(PROVIDED PASSAGE):
--------
In paras 86 to 88, he alleges that the assets, which Jutland valued at $329,595,000, had a true value of $398,405,000.  This “error in value” involved an understatement of $68,810,000, a consequence which the pleading describes as “the Valuation Error”.  The plaintiff claims his 25 per cent of that understatement, resulting in this third component of $17,202,500.  This is the amount which the plaintiff claims from Jutland.  But it is but one of four components of the claim pleaded against McCullough Robertson. 

  1. The fourth component is a claim that a certain amount of duty became payable under the Duties Act “as a result of the Exit Transaction”, being an amount of $1,612,475.  Paragraph 90 pleads that the plaintiff became liable for 25 per cent of that amount.  But the entirety of it is included as the fourth component of his claim for $40,028,042.  During his oral submissions, the plaintiff’s counsel not only conceded that error in the quantification of this component, but also that the component should not have been pleaded at all.  In that way, the plaintiff’s case is now limited to the first three components.  Two of those are the result of alleged errors by PWC and the other is the result of the “Valuation Error” of Jutland.  How then is McCullough Robertson said to be liable for these losses?
--------
(GIVEN PROBLEM 1): Convert the records into a numbered list, from the start of the records through the line containing "center [245, 286].", with blank lines dropped and the pictures left out.

(RECORD EXTRACTS):
--------
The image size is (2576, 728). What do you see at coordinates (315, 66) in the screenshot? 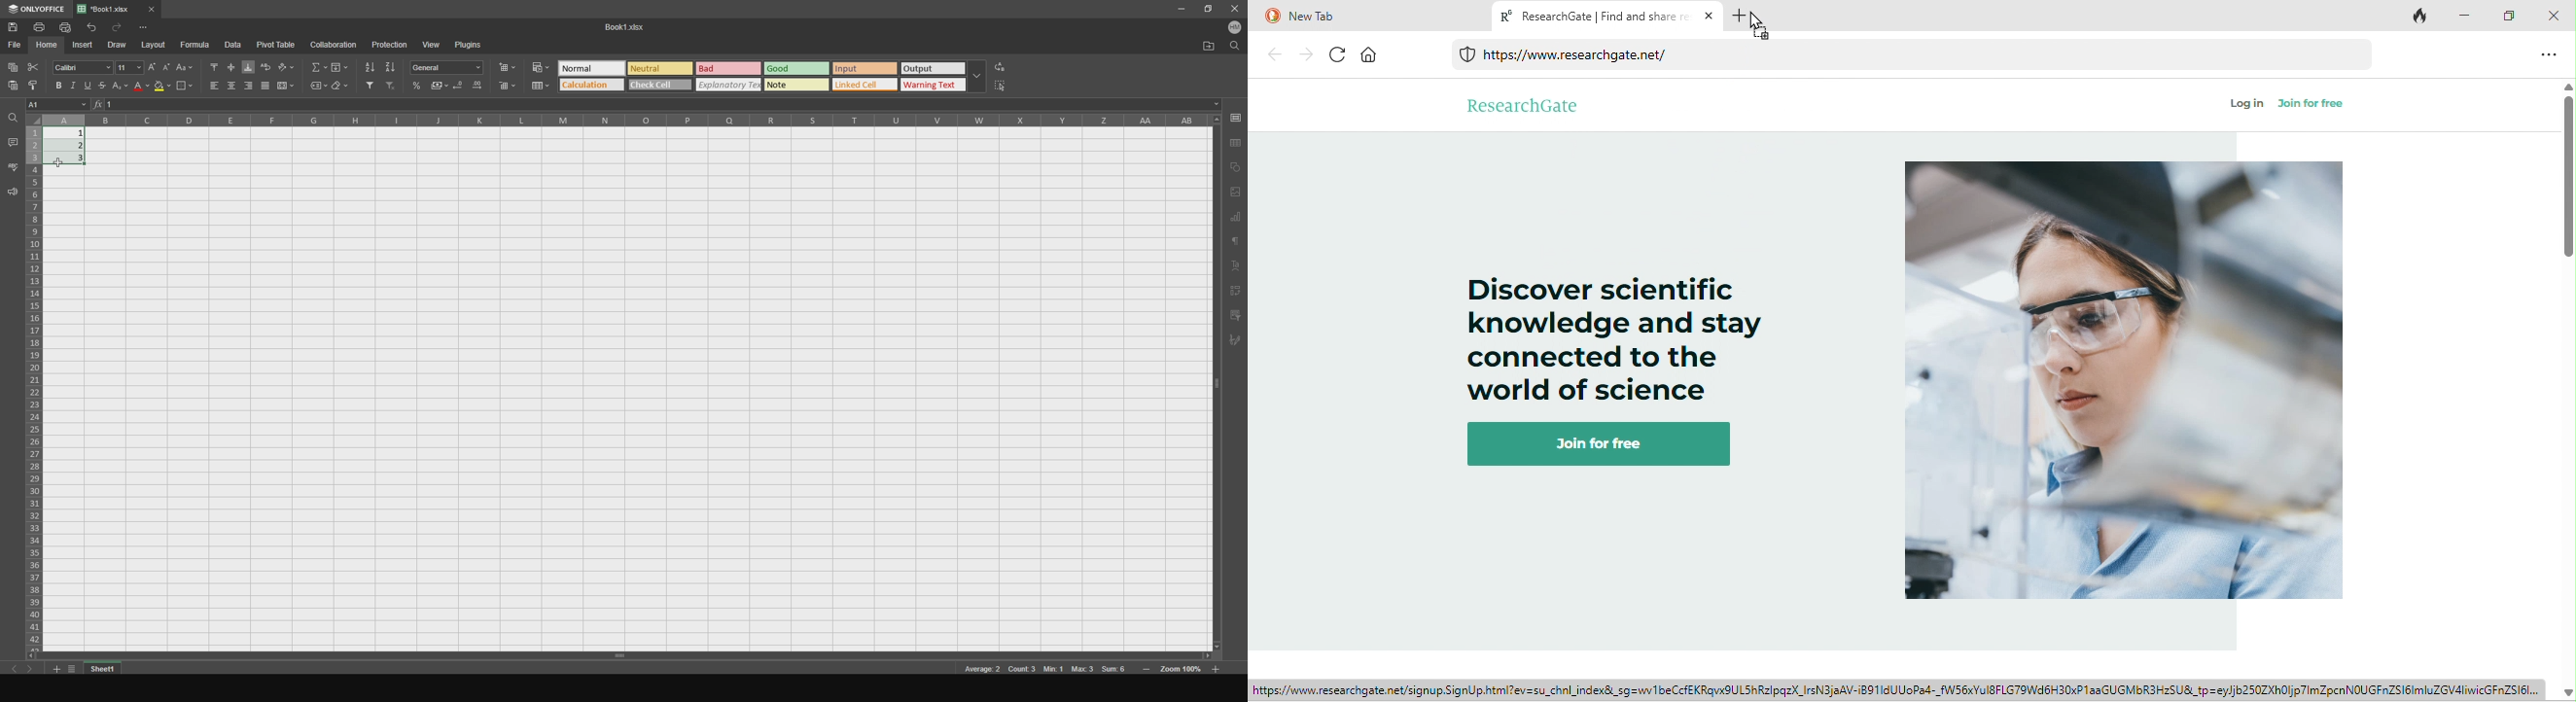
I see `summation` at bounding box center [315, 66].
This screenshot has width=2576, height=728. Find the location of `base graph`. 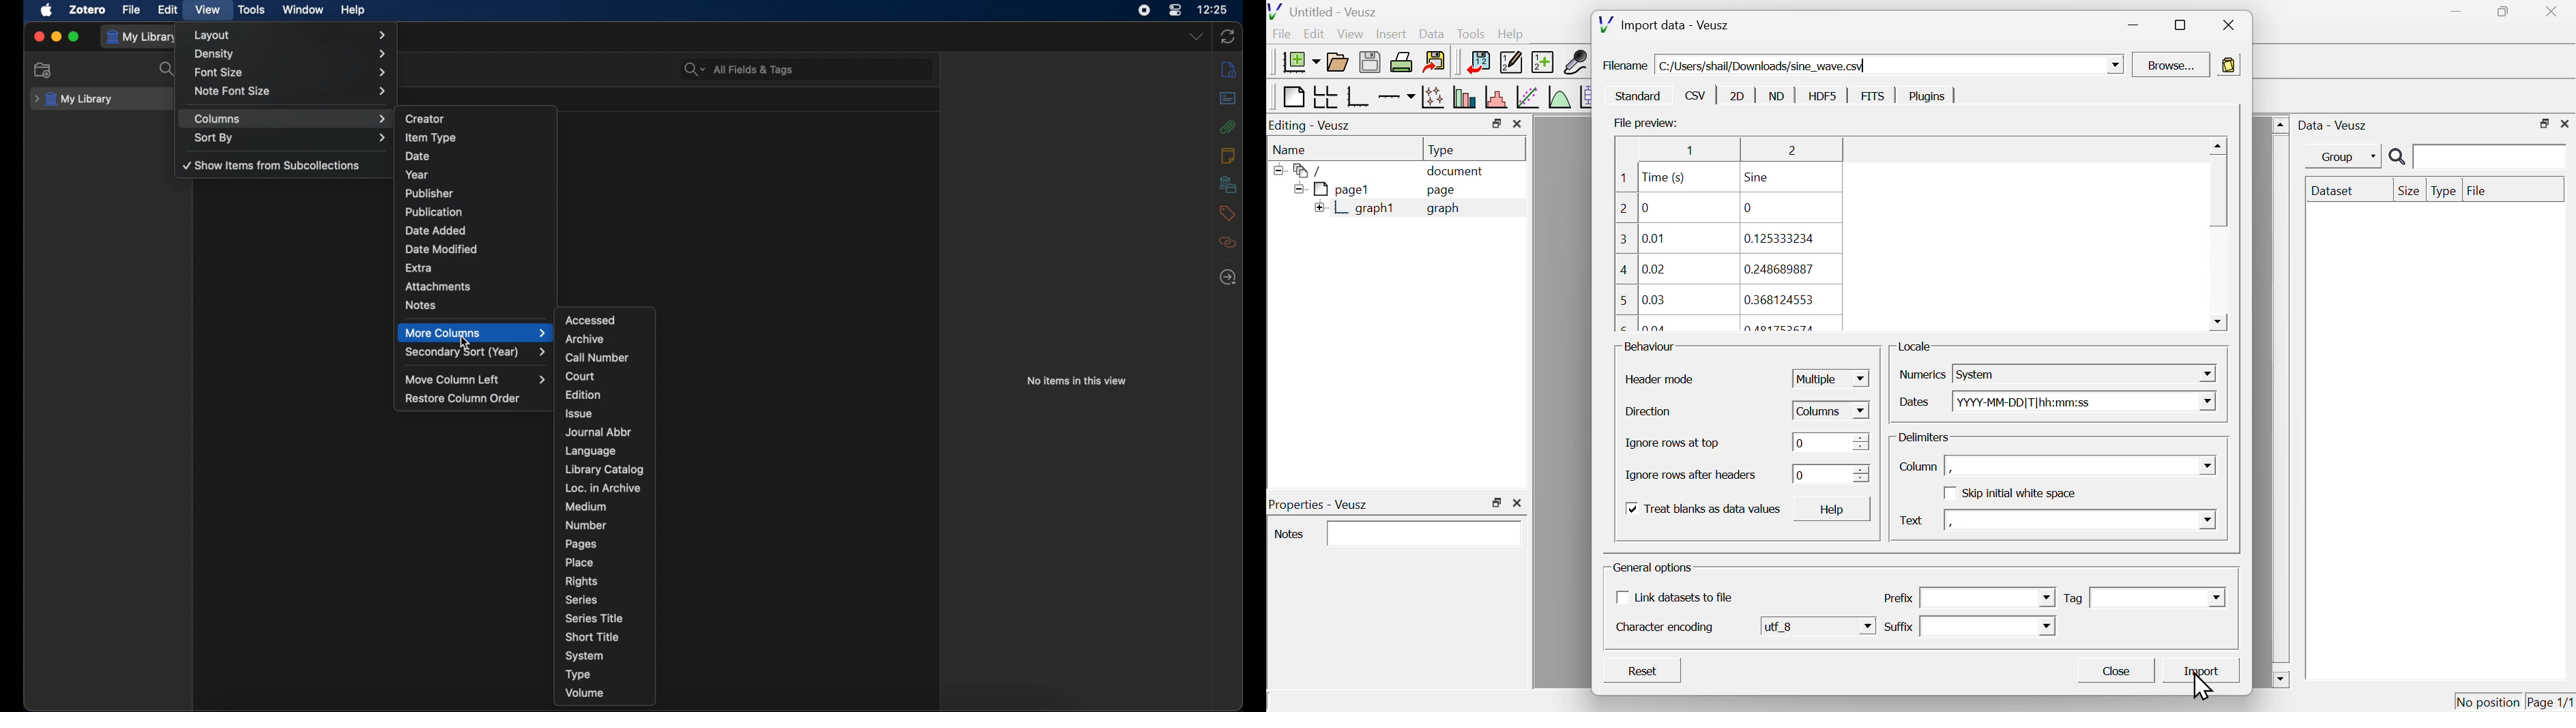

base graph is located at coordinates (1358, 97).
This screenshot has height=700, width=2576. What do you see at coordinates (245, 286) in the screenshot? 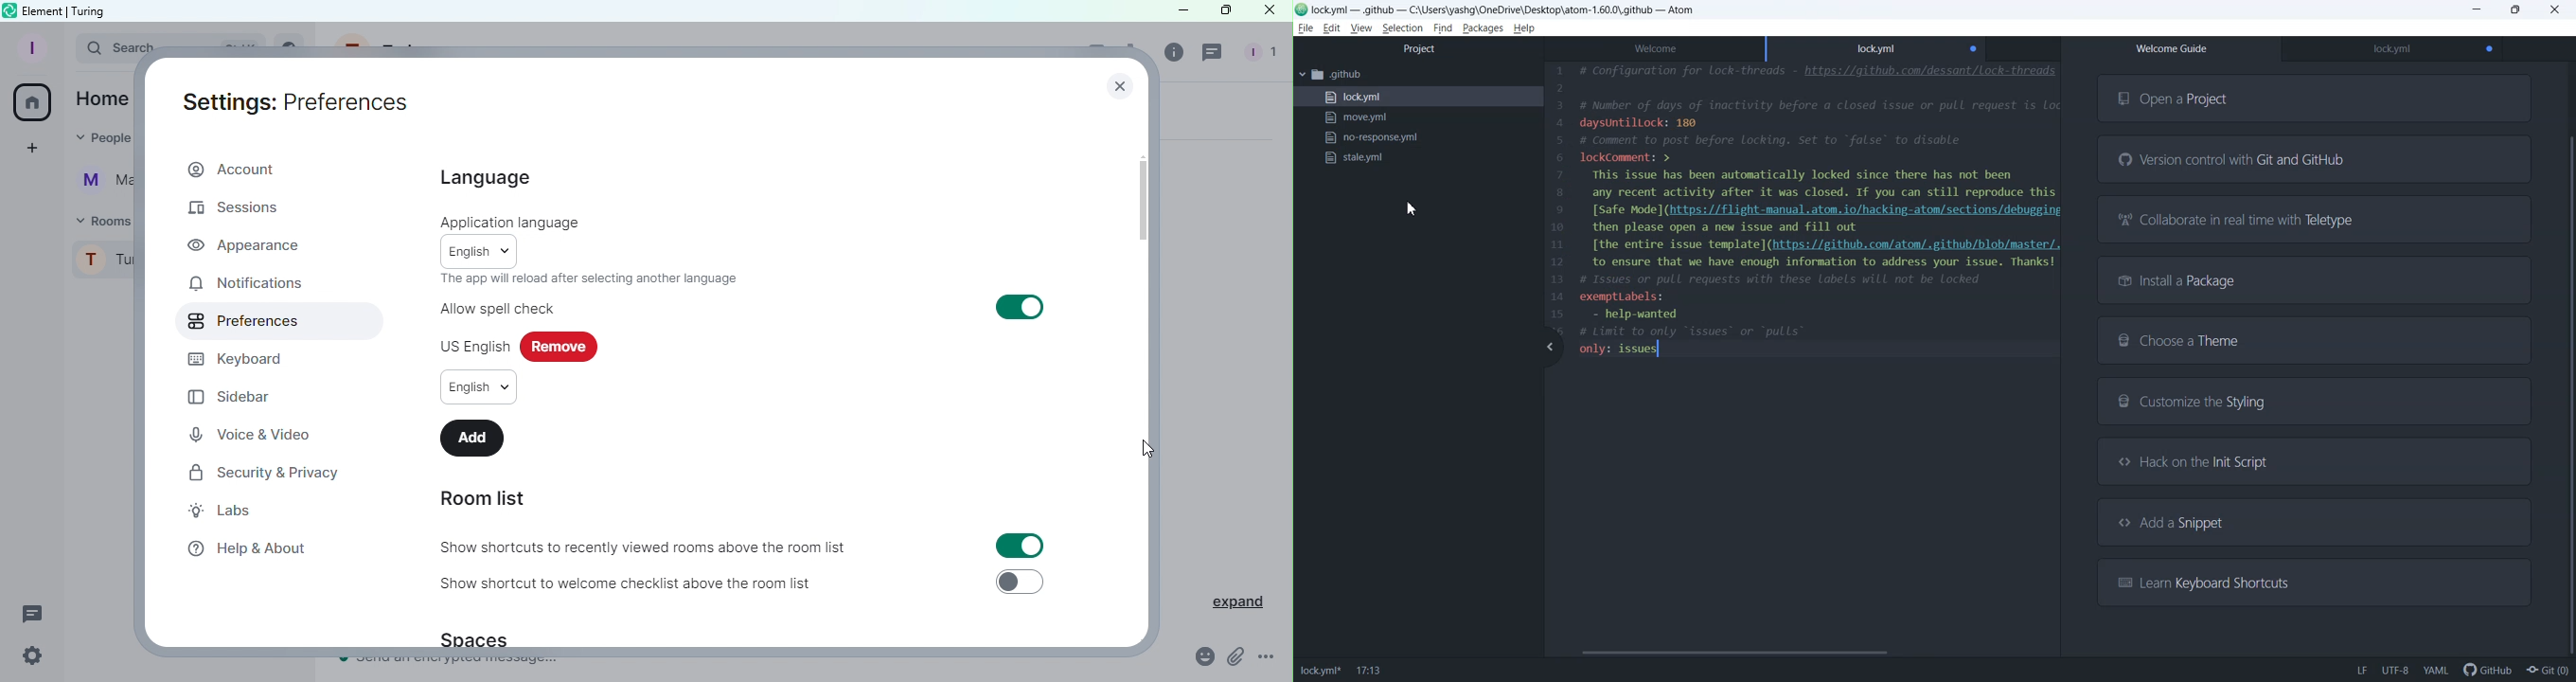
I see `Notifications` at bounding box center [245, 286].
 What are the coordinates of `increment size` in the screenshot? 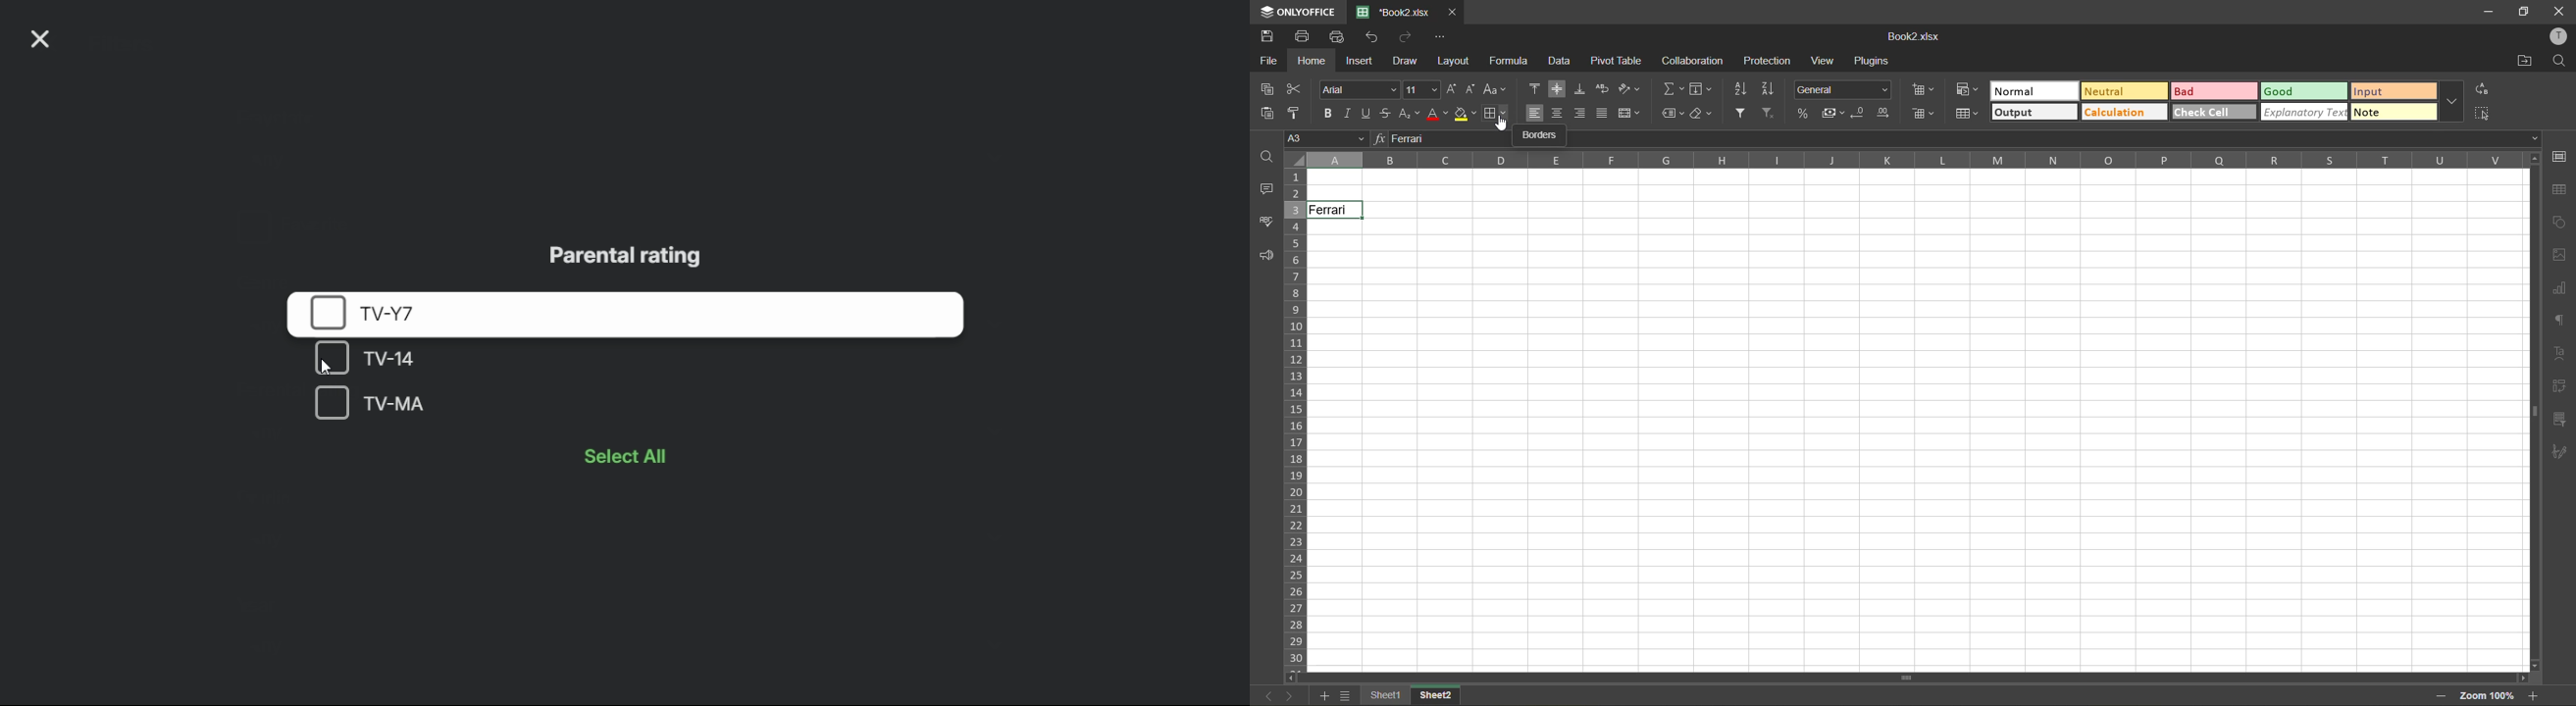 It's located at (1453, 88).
--------
(GIVEN PROBLEM 2): Copy the passage about the pleaded claim from "In paras 86" to "against McCullough Robertson.", renaming "Jutland" as "the valuer" throughout.

(WRITTEN ANSWER 1):
1. The image size is (2576, 728). What do you see at coordinates (315, 66) in the screenshot? 
2. I see `summation` at bounding box center [315, 66].
3. This screenshot has width=2576, height=728. Find the location of `base graph`. 
4. base graph is located at coordinates (1358, 97).
5. This screenshot has height=700, width=2576. What do you see at coordinates (245, 286) in the screenshot? 
6. I see `Notifications` at bounding box center [245, 286].

(WRITTEN ANSWER 2):
In paras 86 to 88, he alleges that the assets, which the valuer valued at $329,595,000, had a true value of $398,405,000.  This “error in value” involved an understatement of $68,810,000, a consequence which the pleading describes as “the Valuation Error”.  The plaintiff claims his 25 per cent of that understatement, resulting in this third component of $17,202,500.  This is the amount which the plaintiff claims from the valuer.  But it is but one of four components of the claim pleaded against McCullough Robertson.